PoolToy: A (toy) process pool manager in Elixir 1.6 (part 1.9)

Managing a single pool (continued)

(This post is part of a series on writing a process pool manager in Elixir.)

Figuring out the shenanigans

Let’s get on the same page (after last post) as to what is happening when we kill workers in our pool. After starting an IEx session with iex -S mix, starting the Observer with :observer.start(), and killing a worker, I’ve got the following state in my pool manager:

I started with 3 workers, but after killing one of them (0.138.0), I now have 4 workers (one too many). In addition, of the two new workers that appeared (0.204.0 and 0.205.0), only one of them was added to the pool manager’s list of available workers. You’ll notice that it was also the one to be linked. The other worker is just floating around, and will never be assignable to handle work.

Now, if I kill the process with pid 0.204.0, it gets replaced by a single new process. If on the other hand I kill 0.205.0, it will be replaced by two new processes. What gives?

Well, with the changes implemented in the last post, we’ve got the pool manager linked to all workers, and replacing them with new instances when they fail. But remember who else replaces worker processes as they die? That’s right: the worker supervisor. So when we killed a worker process that was spawned during initialization (and therefore linked to the pool manager), it triggered 2 responses: the worker supervisor started a new worker instances (because that’s just what it does), and the pool manager also started a new worker (which it then linked).

The new worker spawned by the worker supervisor isn’t linked by the pool manager (as you can see in the image above: no orange line), so we end up with different results when we kill these newly spawned workers:

  • kill the worker created by the worker supervisor, and it simply gets replaced by a new worker: we don’t end up with any additional workers;
  • kill the worker created by the pool manager, and we end up with an additional worker in our tree: one worker was created by the worker supervisor in response to a worker’s death, the other was created by the pool manager because it saw that a linked worker terminated.

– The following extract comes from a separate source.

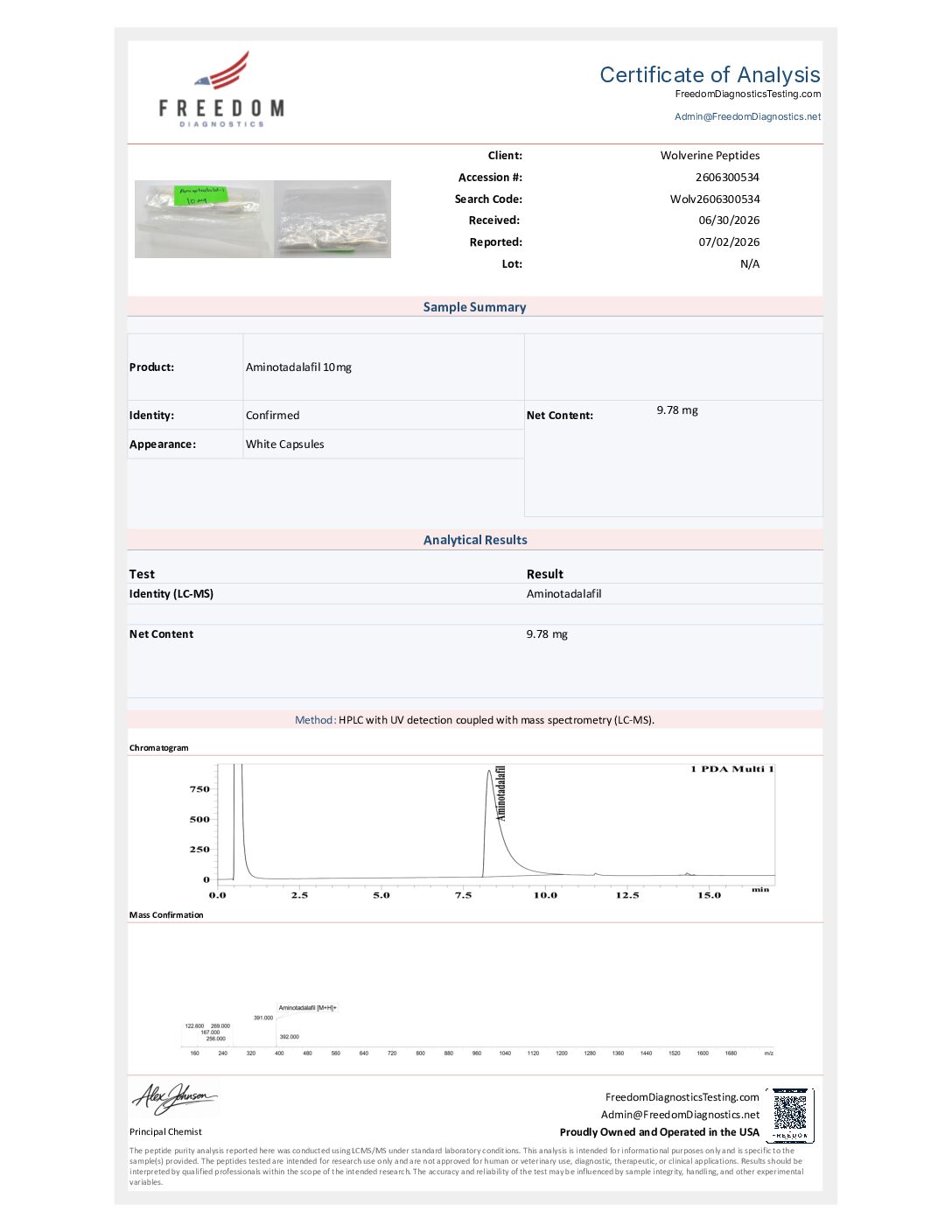Screen dimensions: 952x1232
Task: Select the labeled sample bag photo
Action: click(204, 219)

This obviously isn’t the behavior we want in our application. What should we do? We need to tell the worker supervisor to not restart its children.

Supervisors start their children according to a child spec (that we met in back in part 1.2), which has a :restart optional value (see docs). This value dictates whether that particular child will get restarted when it terminates.

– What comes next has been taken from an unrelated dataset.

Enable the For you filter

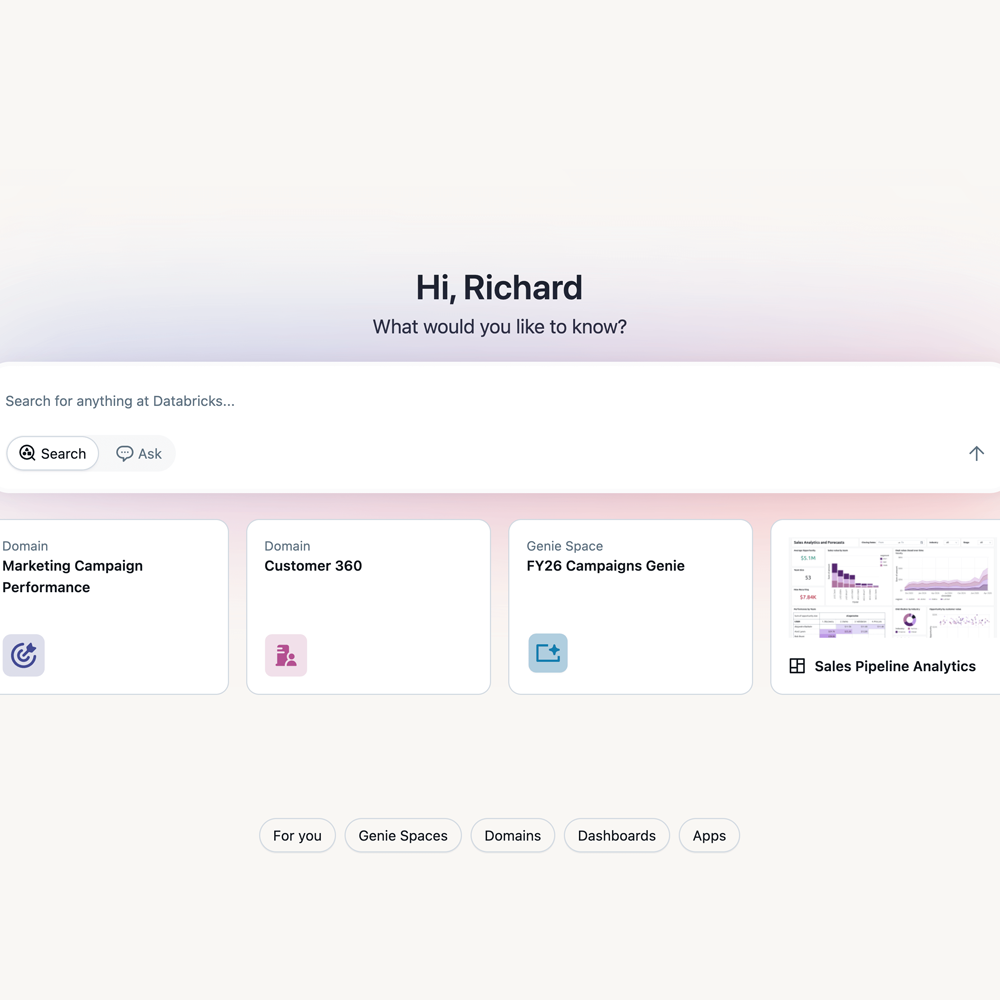click(296, 835)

First, let’s check our current worker supervisor state by double-clicking on it within the Observer: in the “State” tab, you can see a list of children, each of which indicates permanent as the restart strategy.

Customizing the child spec

We’ve found the problem cause, let’s go for the solution. One possibility would be to ensure that our Doubler worker will always return a child spec with a :temporary restart strategy. We won’t go that route here, because down the road we want PoolToy users to be able to provide their own worker implementations to be used in the pool. So it’s safer if we ensure that workers have temporary restart strategies instead of relying on behavior implemented by others.

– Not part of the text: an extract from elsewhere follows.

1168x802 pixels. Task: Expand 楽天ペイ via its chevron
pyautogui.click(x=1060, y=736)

Here’s our current code starting workers (lib/pool_toy/pool_man.ex):

defp new_worker(sup, spec) do
  {:ok, pid} = PoolToy.WorkerSup.start_worker(sup, spec)
  true = Process.link(pid)
  pid
end

We tell the dynamic worker supervisor to start a new instance of the spec argument. If you check the code, you’ll see that the value of that argument is always Doubler. How does that become a child specification? Well, Doubler invokes use GenServer: one of its effects is adding a child_spec/1 function to the module. Then when start_child/2 is given a second argument that isn’t a child spec (a child spec being simply a map with certain mandatory key/value pairs), it will convert it into a child spec.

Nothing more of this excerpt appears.